PI1: Antonio Rojas León
PI2: Luis Narváez Macarro

Abstract: The scientific proposal of this project is structured in three main research lines. There is a close relationship between these three lines, especially in their recent developments, and in our project we explore this relationship via some cross-cutting goals and a working group. 
(A) Arithmetic geometry: elliptic curves, Galois representations and exponential sums. In this line we study several issues that relate Geometry and Number Theory. We work on the study of local cohomological operations in the l-adic theory, deriving new applications to the study of the arithmetic of families of varieties over finite fields and exponential sums. We also study topics related to representations of the Galois group G_Q of the rational number fieldinally, and we will deepen the study of the torsion group of elliptic curves of the form y^2=f(x) in terms of the Galois group of f(x).
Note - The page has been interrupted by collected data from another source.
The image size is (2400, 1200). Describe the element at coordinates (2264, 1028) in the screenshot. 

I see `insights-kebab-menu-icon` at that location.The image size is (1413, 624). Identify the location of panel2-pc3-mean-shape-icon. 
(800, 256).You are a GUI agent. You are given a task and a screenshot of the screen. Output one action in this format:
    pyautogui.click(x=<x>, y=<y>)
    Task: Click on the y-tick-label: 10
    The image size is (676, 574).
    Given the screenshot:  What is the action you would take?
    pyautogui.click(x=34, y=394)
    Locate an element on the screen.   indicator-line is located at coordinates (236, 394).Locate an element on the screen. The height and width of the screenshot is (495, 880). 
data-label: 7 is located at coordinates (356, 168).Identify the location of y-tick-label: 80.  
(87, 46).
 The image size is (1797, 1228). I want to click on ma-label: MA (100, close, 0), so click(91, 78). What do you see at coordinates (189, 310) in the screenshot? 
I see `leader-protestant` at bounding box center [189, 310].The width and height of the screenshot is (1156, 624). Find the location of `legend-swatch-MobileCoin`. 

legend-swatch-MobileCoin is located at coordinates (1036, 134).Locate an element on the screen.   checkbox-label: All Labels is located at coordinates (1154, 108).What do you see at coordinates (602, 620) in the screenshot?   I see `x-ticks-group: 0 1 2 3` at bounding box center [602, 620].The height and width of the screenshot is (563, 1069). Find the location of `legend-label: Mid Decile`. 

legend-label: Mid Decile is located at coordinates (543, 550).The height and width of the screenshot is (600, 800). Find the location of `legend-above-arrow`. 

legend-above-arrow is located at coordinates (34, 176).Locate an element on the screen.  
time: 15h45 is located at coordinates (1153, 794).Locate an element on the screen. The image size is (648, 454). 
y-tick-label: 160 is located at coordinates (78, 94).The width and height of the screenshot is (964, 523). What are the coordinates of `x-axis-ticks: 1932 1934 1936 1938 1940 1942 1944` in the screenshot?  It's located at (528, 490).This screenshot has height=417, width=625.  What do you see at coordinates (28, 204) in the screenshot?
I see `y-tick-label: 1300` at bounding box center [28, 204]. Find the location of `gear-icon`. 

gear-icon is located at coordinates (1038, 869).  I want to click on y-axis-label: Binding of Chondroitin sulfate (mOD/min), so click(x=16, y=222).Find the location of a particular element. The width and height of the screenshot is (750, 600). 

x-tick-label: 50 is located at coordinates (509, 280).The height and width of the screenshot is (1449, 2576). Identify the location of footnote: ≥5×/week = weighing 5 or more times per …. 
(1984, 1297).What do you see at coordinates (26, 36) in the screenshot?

(B) Differential operators and D-modules. We will deal with the problem of classifying regular holonomic D-modules and perverse sheaves with preset singularities, and continue the study of Hasse-Schmidt derivations and their applications to the study of rings of differential operators in non-zero characteristic. 
(C) Algebraic and combinatorial tools in the theory of singularities. We work on various problems related to the theory of singularities: extension of valuations to the formal completion of a local ring, the Levi-Zariski algorithm, and the theory of numerical semigroups and roots of equations in Puiseux series.